What is the mother of all inventions?
What is the mother of all inventions? Is it the electric light bulb which was invented by Thomas Edison in 1879? Could it have been be telephone? Despite the ongoing dispute over its inventor, I believe that Alexander Bill should continue to take credit for his invention. Most regard the wheel as one of man’s most important inventions. And of course, we have to make mention of the caveman's greatest achievement – fire.
You know what? I give all these items credit for being an important to our world. However, this is a blog about Web 2.0, so I need to stick to at least the last 15 or so years. I have to agree with of columnist Charles Babcock in his article called “The Greatest Web Software Ever Written” which was featured in a May 7, 2007 addition of InformationWeek. His number one pick was Apache.
With over 125 million web sites online today, Apache is servicing 52% with Microsoft in second place 32%. Apache peaked at 70% of the Internet market share in November of 2005. However, the popularity of Microsoft's .Net framework and the growing buzz of Ajax, IIS has recaptured 12% of the market share within two years. In a recent interview with Apache Web Server Project’s co-founded, Brian Behlendorf credits the victory to the number of mom-and-pop shops as well as ISPs for the ongoing support of Apache. He also believes that part of Apache success has been due to the low-cost advantages of open-source. So from Brian's comments I question if Apache will always be the market share leader. Let's face it - as long as there are low-cost hosting services with pricing averaging well below the five dollars a month mark, Apache will continue to win.

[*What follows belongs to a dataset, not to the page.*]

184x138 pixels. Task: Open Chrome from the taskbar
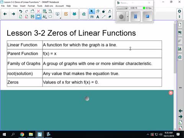tap(22, 135)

Final thoughts on Apache are really pretty simple. The idea that a group of guys can developed such a simple program that interfaces so well with back-end systems while serving up millions of pages from multiple web sites is absolutely incredible to me. Furthermore, the software has integrated so well with open source project like perl, PHP and databases like MySQL. It is this combination that is made LAMP so successful.